PROMPT: Write out exactly the lines running from the one with "The height and width of the screenshot is (529, 569)." to the end of the data, including both of those lines and excluding pictures.

TASK INPUT START

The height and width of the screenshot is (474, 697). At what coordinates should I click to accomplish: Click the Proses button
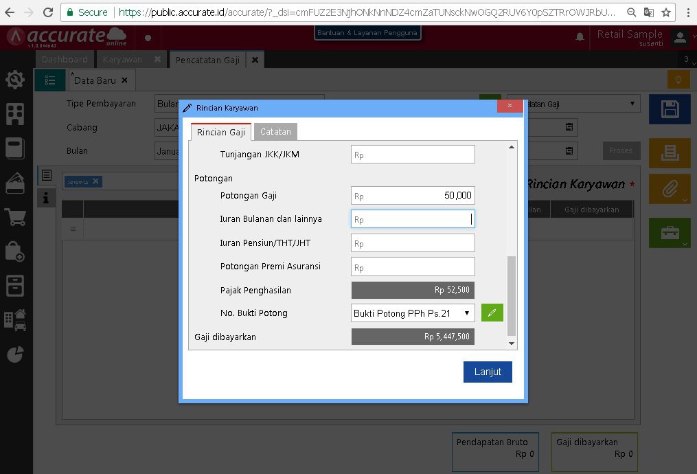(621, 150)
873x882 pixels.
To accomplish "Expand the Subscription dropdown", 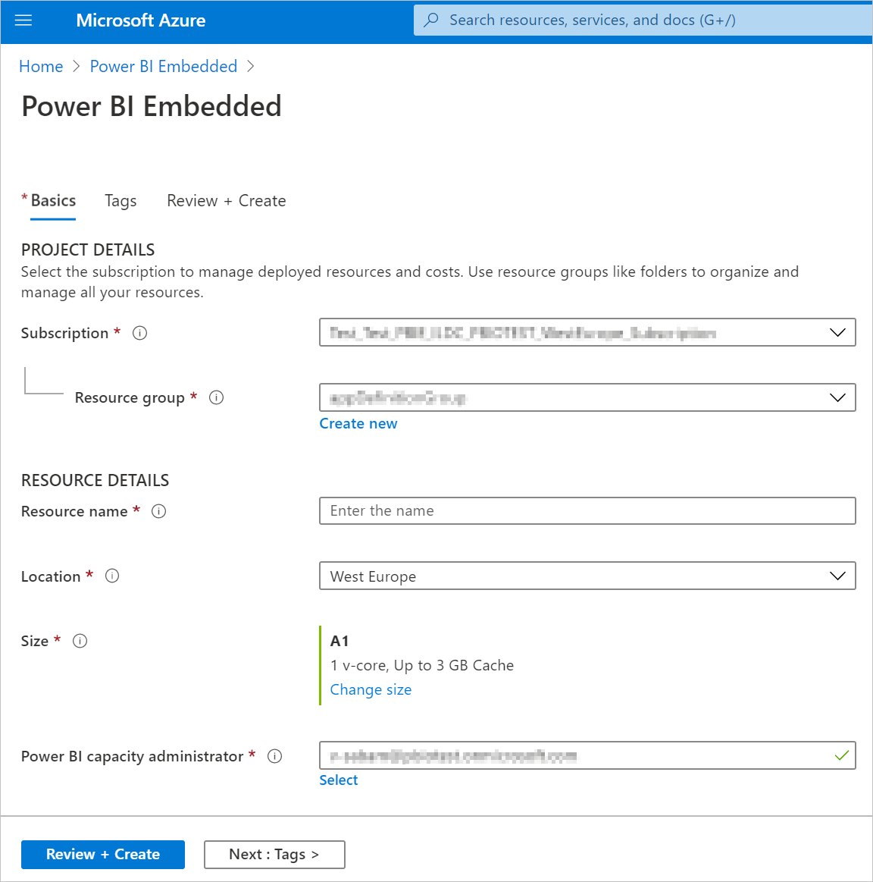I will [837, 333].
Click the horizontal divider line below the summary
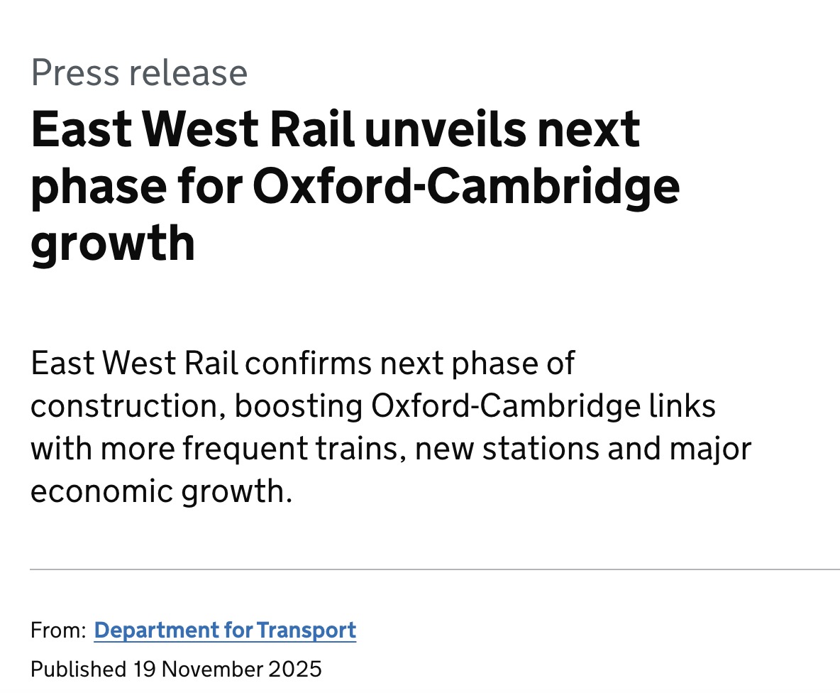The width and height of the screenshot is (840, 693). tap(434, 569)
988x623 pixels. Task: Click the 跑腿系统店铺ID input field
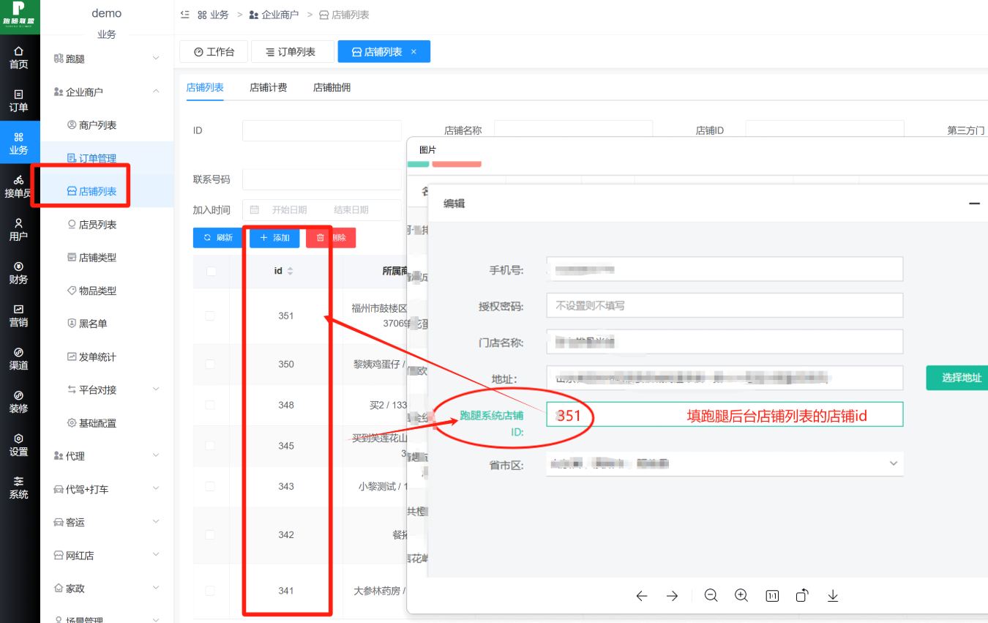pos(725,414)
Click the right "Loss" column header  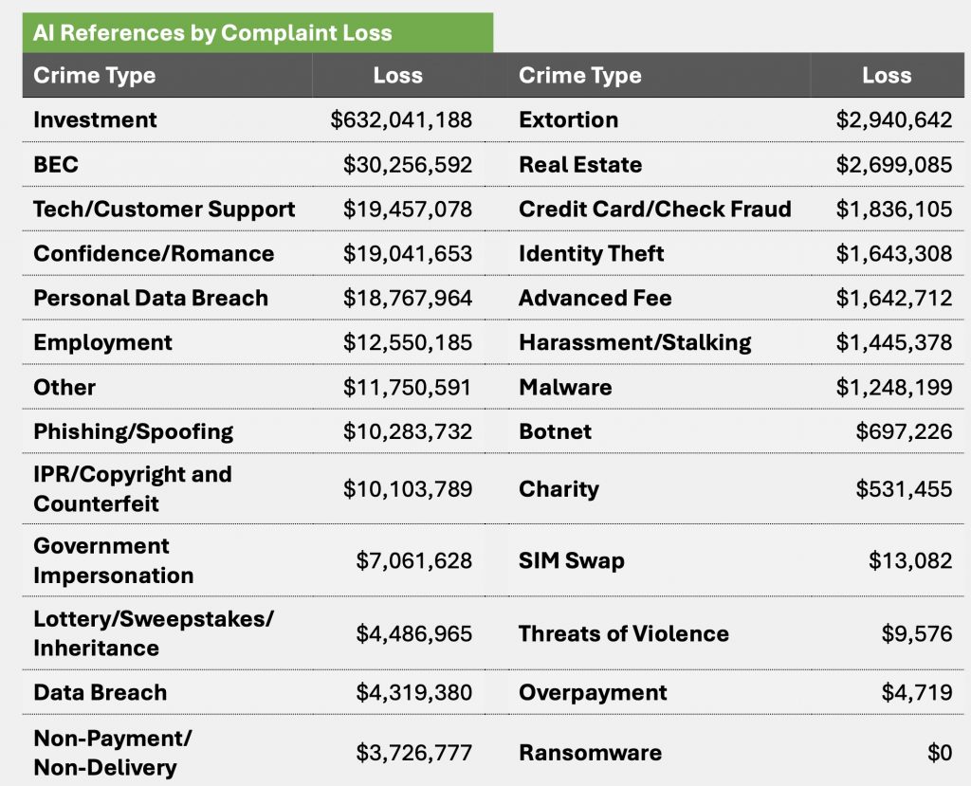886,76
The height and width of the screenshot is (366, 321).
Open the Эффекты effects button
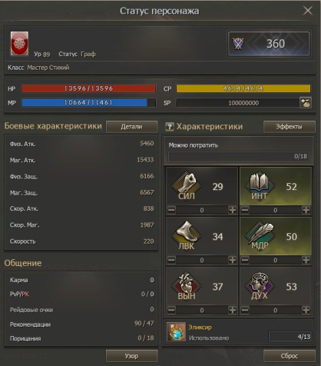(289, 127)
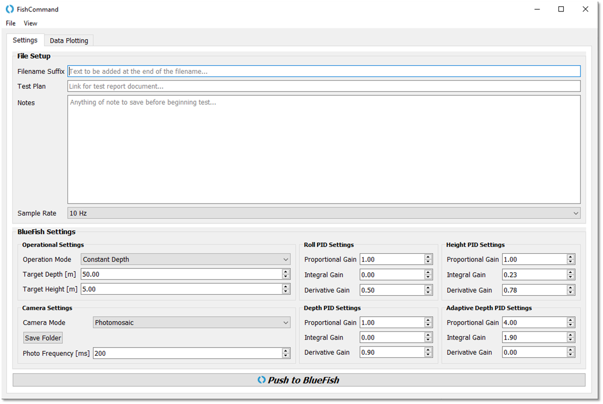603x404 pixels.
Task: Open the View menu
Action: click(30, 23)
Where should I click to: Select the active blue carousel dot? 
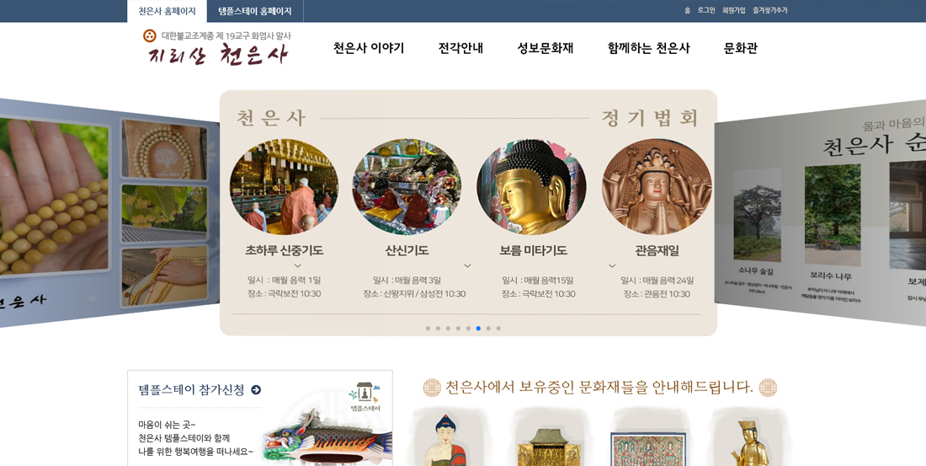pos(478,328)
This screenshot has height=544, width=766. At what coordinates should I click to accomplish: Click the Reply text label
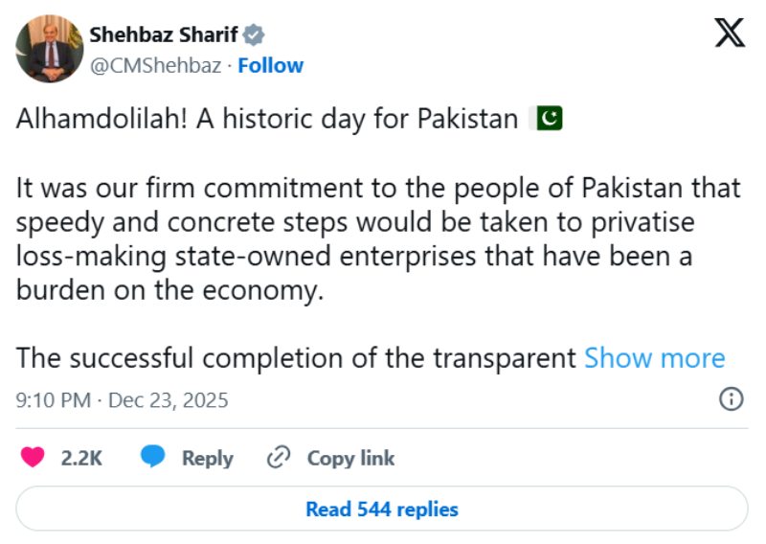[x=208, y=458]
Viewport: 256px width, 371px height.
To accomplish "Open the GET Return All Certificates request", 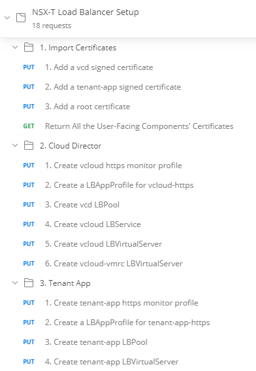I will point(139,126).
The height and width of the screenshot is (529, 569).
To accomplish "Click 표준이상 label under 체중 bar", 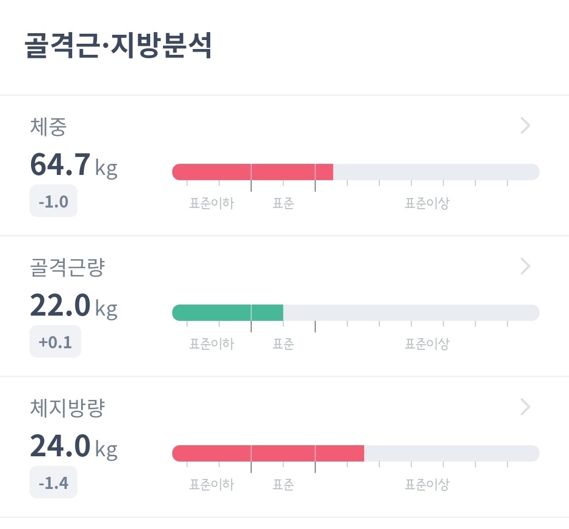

TASK INPUT END

ANSWER TO THE EXERCISE:
The height and width of the screenshot is (529, 569).
To accomplish "Click 표준이상 label under 체중 bar", 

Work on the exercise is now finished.